The World's Hardest Game is a 2007 Flash maze game developed by Stephen Critoph, also known as Snubby Land. In it, players control a red square and must get from one end of a maze to another while avoiding obstacles and collecting coins. It was also released for iOS in 2009. It became popular online in the 2000s due to its high difficulty level, which–as critics have noted–contrasts with its visual simplicity.

==Gameplay==

In The World's Hardest Game, players control a red square and must move from one green box to another, avoiding all blue circles and collecting all coins, in order to progress to the next level.

The World's Hardest Game is a top-down maze and puzzle browser game in which players control a red square with the arrow keys and progress through 30 increasingly difficult levels by guiding it from a green box on one end of a maze to another green box at the other end. Other green boxes also appear in some levels between the two as checkpoints. Moving blue dots appear as obstacles and, if they are hit, a "punch" sound effect plays and the level restarts.
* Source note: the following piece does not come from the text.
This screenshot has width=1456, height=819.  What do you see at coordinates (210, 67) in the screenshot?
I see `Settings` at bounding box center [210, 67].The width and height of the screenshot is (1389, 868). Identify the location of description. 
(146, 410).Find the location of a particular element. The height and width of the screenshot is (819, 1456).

The amount of player deaths is recorded in the upper-right corner of the screen. Players also must collect all coins before progressing to the next level. The game is largely dependent on players' reaction times.
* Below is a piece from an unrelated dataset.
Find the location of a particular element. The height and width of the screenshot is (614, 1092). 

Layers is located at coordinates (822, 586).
The game's iOS version offers three difficulty options (Hard, Harder, and Impossible) and players can control the square either by sliding their finger across the touchscreen or by tilting the device.
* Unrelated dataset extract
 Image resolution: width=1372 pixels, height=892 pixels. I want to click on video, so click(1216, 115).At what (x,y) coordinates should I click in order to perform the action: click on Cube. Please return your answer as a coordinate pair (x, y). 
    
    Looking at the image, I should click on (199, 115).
==Development and release==
The World's Hardest Game was created using Adobe Flash and published as a browser game on AddictingGames.com on 15 December 2007. An iOS port of the game was released by AddictingGames in 2009. It also spawned multiple sequel games.

==Reception and legacy==
Holly Platt-Higgins wrote for Secret London that, despite the game "look[ing] easy", she failed to advance past its first level. iPhone in Canada similarly wrote in their review of the game's iOS port that its "simple" visual style made it appear easy, but that its levels were "very simple yet extremely difficult". They also gave it a score of four and a half out of five and praised it for "work[ing] perfectly on the iPhone". Hannah Marder wrote for BuzzFeed that, though the game's title "seems like clickbait", it was "actually crazy hard" following the game's introductory levels. The World's Hardest Game was nominated for the award for Most Addicting Game at Nickelodeon's AddictingGames Showdown in 2009.

By 2018, The World's Hardest Game had been played more than 75 million times. MELs Eddie Kim described The World's Hardest Game in 2016 as an "appropriately titled", "deeply creative and deceivingly complex puzzle" that was developed during Adobe Flash's "heyday", during which developers could create and publish games with relatively few barriers. Cecilia D'Anastasio, writing for Wired, identified it as one of many "bawdy Flash games" that became "cultural currency" in the 2000s and wrote that children spent "hours and hours" playing it. In 2020, Ed Thorn of Rock Paper Shotgun compared the feeling of having beaten the game more than ten years prior to that of "[winning] gold at the Olympics". DJ Dave's 2024 song "World Hardest Game" was named after the game and inspired by its soundtrack.